**Quoted text:**
# Need to rent a house near Arnhem NL



## Woderwick (Jan 2, 2014)

Hi all,

I'm moving over to the Arnhem area from the UK in March with my family but I'm finding it impossible to rent a house via the normal web sites as we have two dogs that are coming with us, so far all the web sites refuse to allow dogs in any of the homes they have up for rent. Times starting to run short and we still have nowhere to move to.

Any advise as to how to find a home would be greatly appreciated.

Thx


----------



## Chamo (Oct 24, 2013)

**Rows of pointing data:**
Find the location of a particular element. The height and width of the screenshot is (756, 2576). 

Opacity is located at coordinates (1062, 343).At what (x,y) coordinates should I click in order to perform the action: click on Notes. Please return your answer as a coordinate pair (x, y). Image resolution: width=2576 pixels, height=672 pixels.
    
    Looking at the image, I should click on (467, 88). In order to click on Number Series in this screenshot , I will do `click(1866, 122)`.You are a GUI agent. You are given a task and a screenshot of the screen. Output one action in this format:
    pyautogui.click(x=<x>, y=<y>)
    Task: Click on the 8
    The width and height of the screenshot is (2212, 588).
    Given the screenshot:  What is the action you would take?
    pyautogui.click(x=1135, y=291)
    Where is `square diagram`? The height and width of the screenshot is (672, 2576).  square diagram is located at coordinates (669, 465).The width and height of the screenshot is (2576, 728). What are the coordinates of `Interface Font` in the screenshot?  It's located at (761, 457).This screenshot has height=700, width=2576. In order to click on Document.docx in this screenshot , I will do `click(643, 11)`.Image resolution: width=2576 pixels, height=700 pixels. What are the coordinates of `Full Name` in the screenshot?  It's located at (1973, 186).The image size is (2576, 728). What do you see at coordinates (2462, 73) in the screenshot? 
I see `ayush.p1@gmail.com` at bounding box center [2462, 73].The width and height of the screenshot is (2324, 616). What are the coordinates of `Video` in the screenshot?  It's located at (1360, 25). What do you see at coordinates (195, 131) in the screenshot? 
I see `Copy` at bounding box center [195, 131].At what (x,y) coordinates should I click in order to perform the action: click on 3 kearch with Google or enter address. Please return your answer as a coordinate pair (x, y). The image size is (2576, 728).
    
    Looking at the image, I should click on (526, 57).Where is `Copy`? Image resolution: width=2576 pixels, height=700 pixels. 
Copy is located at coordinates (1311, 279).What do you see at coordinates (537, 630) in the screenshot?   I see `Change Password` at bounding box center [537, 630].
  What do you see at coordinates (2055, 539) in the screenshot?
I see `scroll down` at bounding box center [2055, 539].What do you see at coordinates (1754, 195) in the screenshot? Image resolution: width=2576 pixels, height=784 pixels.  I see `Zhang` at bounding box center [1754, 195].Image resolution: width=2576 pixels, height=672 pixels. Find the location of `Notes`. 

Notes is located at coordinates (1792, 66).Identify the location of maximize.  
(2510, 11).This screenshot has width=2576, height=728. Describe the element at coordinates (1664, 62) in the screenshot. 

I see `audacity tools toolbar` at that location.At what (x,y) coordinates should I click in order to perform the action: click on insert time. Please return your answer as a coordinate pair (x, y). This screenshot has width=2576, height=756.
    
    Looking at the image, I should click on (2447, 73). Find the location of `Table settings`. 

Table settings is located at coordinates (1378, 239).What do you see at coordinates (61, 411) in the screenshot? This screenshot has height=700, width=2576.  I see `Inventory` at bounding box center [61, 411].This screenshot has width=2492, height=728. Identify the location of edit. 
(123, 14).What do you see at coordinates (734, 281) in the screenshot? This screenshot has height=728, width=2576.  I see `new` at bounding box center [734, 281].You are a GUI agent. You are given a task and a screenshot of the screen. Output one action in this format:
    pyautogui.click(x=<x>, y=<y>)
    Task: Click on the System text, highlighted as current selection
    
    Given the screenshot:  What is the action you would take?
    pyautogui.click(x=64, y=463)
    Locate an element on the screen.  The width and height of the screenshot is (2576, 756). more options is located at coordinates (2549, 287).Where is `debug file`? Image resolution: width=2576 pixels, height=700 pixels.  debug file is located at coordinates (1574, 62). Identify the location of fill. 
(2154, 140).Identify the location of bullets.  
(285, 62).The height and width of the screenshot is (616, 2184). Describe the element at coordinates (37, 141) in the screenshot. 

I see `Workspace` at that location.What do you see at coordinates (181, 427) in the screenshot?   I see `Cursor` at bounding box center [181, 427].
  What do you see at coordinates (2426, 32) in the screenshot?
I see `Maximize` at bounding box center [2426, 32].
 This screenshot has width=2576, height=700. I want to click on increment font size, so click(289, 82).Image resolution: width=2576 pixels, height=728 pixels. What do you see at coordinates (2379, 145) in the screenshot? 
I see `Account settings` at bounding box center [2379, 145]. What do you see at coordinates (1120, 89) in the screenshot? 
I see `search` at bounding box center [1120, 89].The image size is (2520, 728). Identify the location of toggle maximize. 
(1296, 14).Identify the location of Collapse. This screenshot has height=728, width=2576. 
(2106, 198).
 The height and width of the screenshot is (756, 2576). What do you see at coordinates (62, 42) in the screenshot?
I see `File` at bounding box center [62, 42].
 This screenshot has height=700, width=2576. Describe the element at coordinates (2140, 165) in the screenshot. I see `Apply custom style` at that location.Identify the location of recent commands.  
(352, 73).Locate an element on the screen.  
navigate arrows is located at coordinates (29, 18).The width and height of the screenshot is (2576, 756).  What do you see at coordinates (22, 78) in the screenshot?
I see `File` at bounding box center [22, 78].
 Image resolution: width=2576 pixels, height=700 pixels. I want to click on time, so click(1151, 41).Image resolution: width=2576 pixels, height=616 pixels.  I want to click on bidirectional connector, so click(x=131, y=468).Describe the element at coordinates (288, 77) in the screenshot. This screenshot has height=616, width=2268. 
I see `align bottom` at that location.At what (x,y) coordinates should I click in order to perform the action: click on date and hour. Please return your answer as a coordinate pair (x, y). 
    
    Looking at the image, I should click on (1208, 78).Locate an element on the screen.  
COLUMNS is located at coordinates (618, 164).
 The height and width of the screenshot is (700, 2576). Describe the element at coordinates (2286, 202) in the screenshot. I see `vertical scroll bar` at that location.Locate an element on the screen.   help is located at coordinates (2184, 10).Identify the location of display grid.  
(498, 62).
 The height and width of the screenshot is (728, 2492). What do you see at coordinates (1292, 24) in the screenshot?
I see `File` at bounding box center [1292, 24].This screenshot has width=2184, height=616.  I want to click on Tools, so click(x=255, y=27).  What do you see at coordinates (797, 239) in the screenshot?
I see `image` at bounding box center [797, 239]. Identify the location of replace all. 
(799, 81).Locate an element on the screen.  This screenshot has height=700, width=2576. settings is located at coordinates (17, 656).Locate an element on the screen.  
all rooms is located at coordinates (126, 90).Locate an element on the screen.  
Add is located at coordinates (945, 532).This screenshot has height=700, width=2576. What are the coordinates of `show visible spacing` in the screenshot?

**Work to complete:**
1. According to the thread about renting near Arnhem, in which month is the poster moving there from the UK?
2. Proceed with the thread about renting a house near Arnhem from where it stops.
The rows of pointing data are separate material and have nothing to do with the thread about renting near Arnhem.

**Response list:**
1. March.

2.
*House Arnhem*



Woderwick said:


> Hi all,
> 
> I'm moving over to the Arnhem area...we have two dogs... advise how to find a home
> 
> Thx


We lived in Arnhem. I would go to the Aletta Jacobs Schoool (which hosts the local international primary school) a little before the end of the school day. Expat parents mingle in the play ground a few minutes before and after school lets out; maybe they'll know someone looking to rent something that is pet friendly. Just approach them they are a great wealth of information. Folk interested in doing business with expats tend to inform the expats that are already there in the hope that they will spread the word. At the secondary parents don't linger around so your best bet is the primary. Make sure to check out the bulletin board located in the corridor just as you enter the front door at the primary. Many times individuals renting homes place flyers there.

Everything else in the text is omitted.